Both the techno and spiritual versions of other-worldly escape are massive mistakes. They are deeply confused and practically dangerous. They deny, even despise, the creaturely conditions of human embodiment, and they go against the grain of what scripture has to say about heaven and earth. The (often understandable) desire to depart from this earth needs to be resisted because it is a desire that is the exact opposite of God’s. To appreciate why I think this way, it helps if we begin at scripture’s end.

Want the best of Religion & Ethics delivered to your mailbox?

Sign up for our weekly newsletter.

Your information is being handled in accordance with the ABC Privacy Collection Statement.

For a great number of Christians, the end of scripture comes as a shock. More exactly, it comes as a huge disappointment. The confounding issue has nothing to do with the strange symbolism and the violent imagery that punctuates much of the book of Revelation. It is that they don’t get to go somewhere else after they die. They don’t get to join with a God who lives somewhere far, far away in an otherworldly, ethereal heaven.

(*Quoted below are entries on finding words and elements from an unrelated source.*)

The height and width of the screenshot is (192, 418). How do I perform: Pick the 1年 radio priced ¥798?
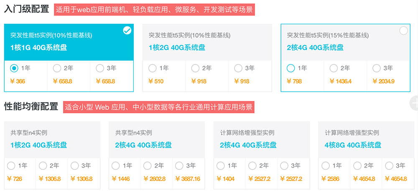(291, 68)
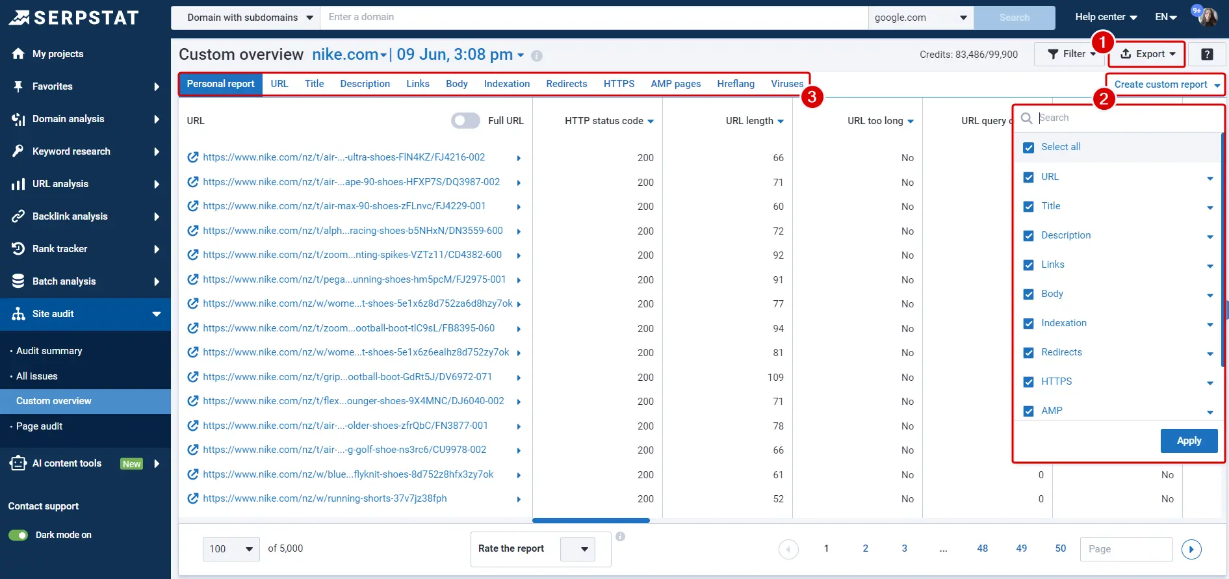This screenshot has height=579, width=1229.
Task: Uncheck the Indexation checkbox
Action: point(1028,324)
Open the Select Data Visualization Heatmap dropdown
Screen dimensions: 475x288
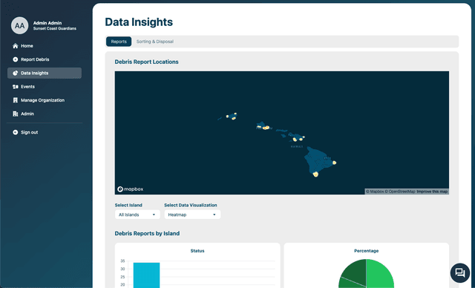[x=192, y=215]
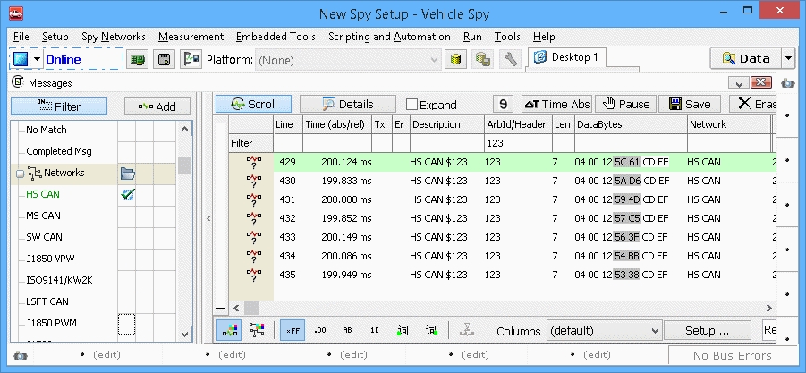Click the binary 10 format icon
Screen dimensions: 806x373
pyautogui.click(x=375, y=330)
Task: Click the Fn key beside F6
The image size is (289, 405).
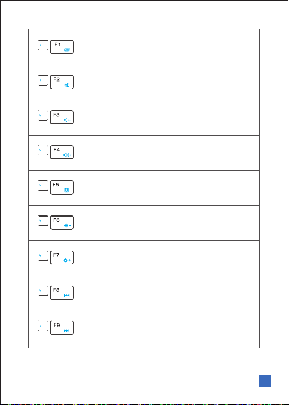Action: (43, 221)
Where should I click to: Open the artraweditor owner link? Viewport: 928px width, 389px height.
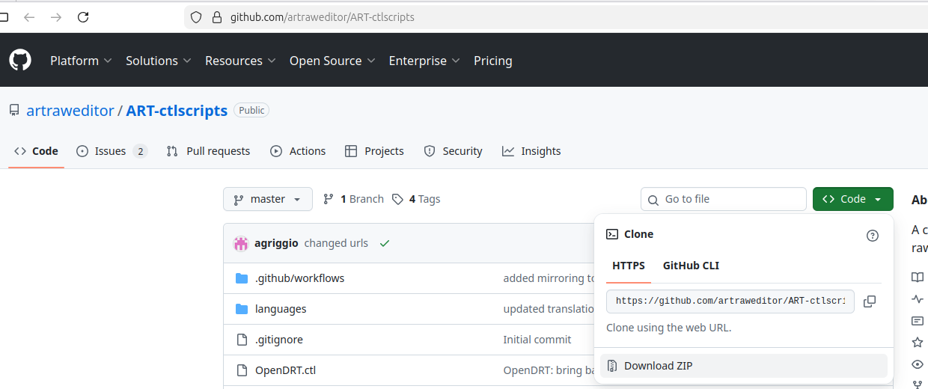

The reason John gives is simple: God is coming down to earth to make a permanent and divine home with mortals. Forget about escaping this earth and your embodied life. God wants to dwell here, in the diverse places of this world, with you, with everyone, forever, transforming sorrow into joy. If John is to be believed, the direction and the destination of many of many well-travelled spiritual quests have it exactly wrong. Forget about going “up and away”. Go “down and among”, because that is where God is and where the love of God is at work. Imagine the look of horror when people venturing up encounter the God who is venturing down.

John’s vision shouldn’t surprise us, since scripture has been saying from the beginning that one of the best names for God is Emmanuel — “God-with-us”. Starting with the Garden of Eden, when God kisses the soil and steadily (and abidingly) breathes into it the life that animates all flesh, and then continuing with God’s covenant fidelity to the land and all its creatures, God has never abandoned or left creation behind. This is why early Christians proclaimed that God’s reconciling ways were not reserved only for people, but for all things in heaven and on earth. The teaching of scripture over and over again is not that God despises and abandons creation, but that God loves and makes everything new.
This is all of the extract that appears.